Proved Undeveloped Reserves
The following table presents the changes in Devon’s total proved undeveloped reserves during 2014 (in MMBoe).
U.S. |
Canada |
Total |
|||||||
Proved undeveloped reserves as of December 31, 2013 |
258 | 443 | 701 | ||||||
Extensions and discoveries |
153 | 8 | 161 | ||||||
Revisions due to prices |
(1) | (34) | (35) | ||||||
Revisions other than price |
(61) | 18 | (43) | ||||||
Sale of reserves |
(4) | (2) | (6) | ||||||
Conversion to proved developed reserves |
(40) | (49) | (89) | ||||||
Proved undeveloped reserves as of December 31, 2014 |
305 | 384 | 689 |
At December 31, 2014, Devon had 689 MMBoe of proved undeveloped reserves. This represents a 2 percent decrease as compared to 2013 and represents 25 percent of total proved reserves. Drilling and development activities increased Devon’s proved undeveloped reserves 161 MMBoe and resulted in the conversion of 89 MMBoe, or 13 percent, of the 2013 proved undeveloped reserves to proved developed reserves. Costs incurred related to the development and conversion of Devon’s proved undeveloped reserves were approximately $1.0 billion for 2014. Additionally, revisions other than price decreased Devon’s proved undeveloped reserves 43 MMBoe primarily due to evaluations of certain U.S. onshore dry-gas areas, which Devon does not expect to develop in the next five years. The largest revisions, which were approximately 69 MMBoe, relate to the dry-gas areas in the Barnett Shale in north Texas.
A significant amount of Devon’s proved undeveloped reserves at the end of 2014 related to its Jackfish operations. At December 31, 2014 and 2013, Devon’s Jackfish proved undeveloped reserves were 384 MMBoe and 441 MMBoe, respectively. Development schedules for the Jackfish reserves are primarily controlled by the need to keep the processing plants at their 35,000 barrel daily facility capacity. Processing plant capacity is controlled by factors such as total steam processing capacity and steam-oil ratios. Furthermore, development of these projects involves the up-front construction of steam injection/distribution and bitumen processing facilities. Due to the large up-front capital investments and large reserves required to provide economic returns, the project conditions meet the specific circumstances requiring a period greater than 5 years for conversion to developed reserves. As a result, these reserves are classified as proved undeveloped for more than five years.

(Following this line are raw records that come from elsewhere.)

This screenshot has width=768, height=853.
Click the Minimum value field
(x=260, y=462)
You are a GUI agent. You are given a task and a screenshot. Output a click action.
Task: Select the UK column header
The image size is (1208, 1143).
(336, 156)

Currently, the development schedule for these reserves extends though the year 2031.
Price Revisions
2014 - Reserves increased 9 MMBoe primarily due to higher gas prices in the Barnett Shale and the Anadarko Basin, partially offset by higher bitumen prices, which result in lower after-royalty volumes, in Canada.
2013 - Reserves increased 94 MMBoe primarily due to higher gas prices. Of this increase, 43 MMBoe related to the Barnett Shale and 19 MMBoe related to the Rocky Mountain area.
2012 - Reserves decreased 171 MMBoe primarily due to lower gas prices. Of this decrease, 100 MMBoe related to the Barnett Shale and 25 MMBoe related to the Rocky Mountain area.
Revisions Other Than Price
Total revisions other than price for 2014, 2013 and 2012 primarily related to Devon’s evaluation of certain dry gas regions, with the largest revisions being made in the Cana-Woodford Shale and Barnett Shale.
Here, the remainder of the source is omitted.